►

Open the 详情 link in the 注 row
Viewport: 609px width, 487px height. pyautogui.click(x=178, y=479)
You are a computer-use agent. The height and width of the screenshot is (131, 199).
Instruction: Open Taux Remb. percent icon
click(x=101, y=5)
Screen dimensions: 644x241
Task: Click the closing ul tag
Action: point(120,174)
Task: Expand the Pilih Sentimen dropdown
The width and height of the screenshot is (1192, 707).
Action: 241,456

◄
►

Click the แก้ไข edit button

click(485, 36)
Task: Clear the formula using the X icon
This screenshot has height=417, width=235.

◄
►

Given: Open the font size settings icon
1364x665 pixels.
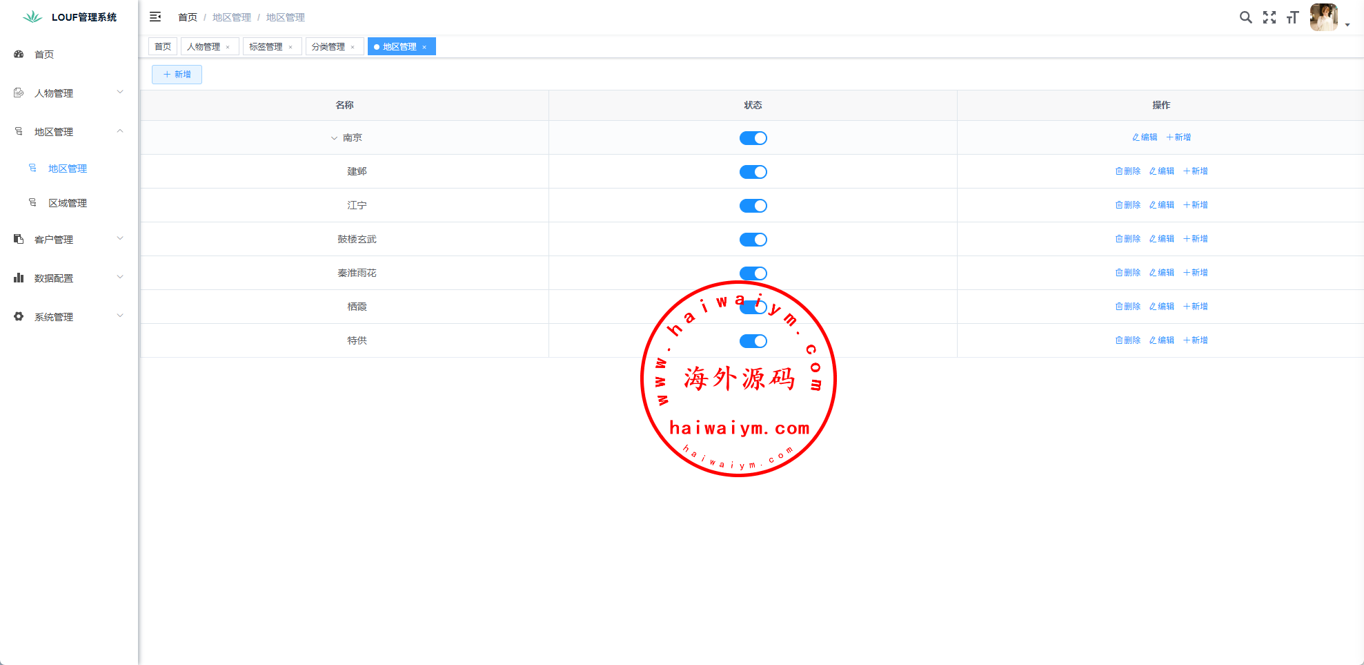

◄

**PROBLEM STATEMENT**
Take the stretch of lines above from the one containing "Given: Open the font size settings icon" through the one containing "1364x665 pixels." and repeat it exactly, adding no other line.

**FINISHED EXERCISE**
Given: Open the font size settings icon
1364x665 pixels.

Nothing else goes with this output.